Kann man das als halbherzigen Zeitvertreib verstehen, während die eigentliche Band gerade Pause macht? Weit gefehlt! Vieles an dieser Platte wirkt zunächst durchschnittlich: Es gibt zehn Lieder in insgesamt 37 Minuten, es gibt ein paar der erwartbaren Gäste, die auch mit den Afghan Whigs musizieren oder sich regelmäßig im legendären Wüstenstudio herumtreiben, die Tracks sind sehr klassisch instrumentiert.
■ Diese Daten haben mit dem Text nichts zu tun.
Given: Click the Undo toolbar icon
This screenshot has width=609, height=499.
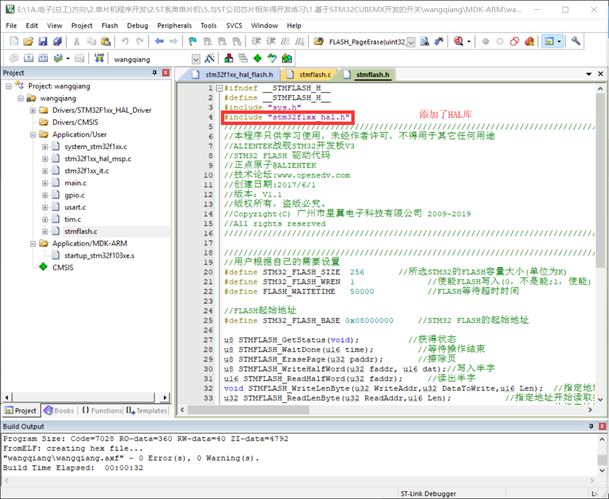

Aber innerhalb dieser Songs passieren abenteuerliche Dinge, die keinen Zweifel daran lassen, wie viel Kreativität und Inspiration Greg Dulli in dieses Album gesteckt hat.
The Tide ist dafür vielleicht der klarste Beweis, denn der Zeile „I got things to do before I fade away“ lässt der 55-Jährige hier Taten folgen. Klavier, Gitarre und Bass eröffnen den Song. Sie alle deuten nur an, wozu sie in der Lage sind und was sie im Schilde führen – und genau daraus erwächst die Spannung. Das große Finale mit Streichern und viel Drama sieht man beim besten Willen nicht kommen – auch nicht, dass es nicht den Schluss des Lieds bildet, sondern schon in der Mitte des Songs einsetzt.
Marry Me verwandelt sich von beschaulich zu verschwörerisch zu unheimlich, A Ghost bekommt durch den Rhythmus und die Streicher etwas Latin-Flair und viel Atmosphäre, It Falls Apart erinnert daran, dass das Attribut „cool“ für ein Lied nicht bedeuten muss, dass keine Emotionen darin stecken. Scorpio erweist sich als eine Klavierballade, die erst große Lust auf Rock entwickelt und sich dann zu sagen scheint: Ich scheiße auf alles und mache, was ich will.
Pantomima eröffnet Random Desire bereits mit großer Unruhe und viel Drive, vor allem durch den Bass. Auch die freigeistige Gesangsmelodie und die Handclaps lassen es so lebendig und individuell wirken, was gut zur Botschaft des Songs passt: Greg Dulli wundert sich hier darüber, warum so viele Menschen sich wie Pantomimen durchs Leben bewegen, die nur die Handlungen und Worte anderer imitieren. Auch das direkt folgende Sempre baut gut Spannung auf, hier setzt das Brodeln erst kurz vor der Halbzeit ein, aber es ist genauso unverkennbar, in diesem Fall unterstützt von Percussions und der heiseren Stimme.
Lockless überrascht mit einem elektronischen Beat, der erstaunlich gut zur getragenen Stimmung des Songs passt, der mit jeder Sekunde ein Stückchen mehr in Richtung Gospel wandert. Ein Stück wie Black Moon wäre vielleicht herausgekommen, hätte Tom Petty sich jemals an einem Opus à la Brian Wilsons Smile versucht. Slow Pan schließt die Platte ab, erweist sich dann doch noch als eine echte Klavierballade, die sogar mit einer Harfe verziert wird – und mit der Zutat, die Greg Dulli hier ebenso großzügig wie gekonnt einsetzt: Hingabe.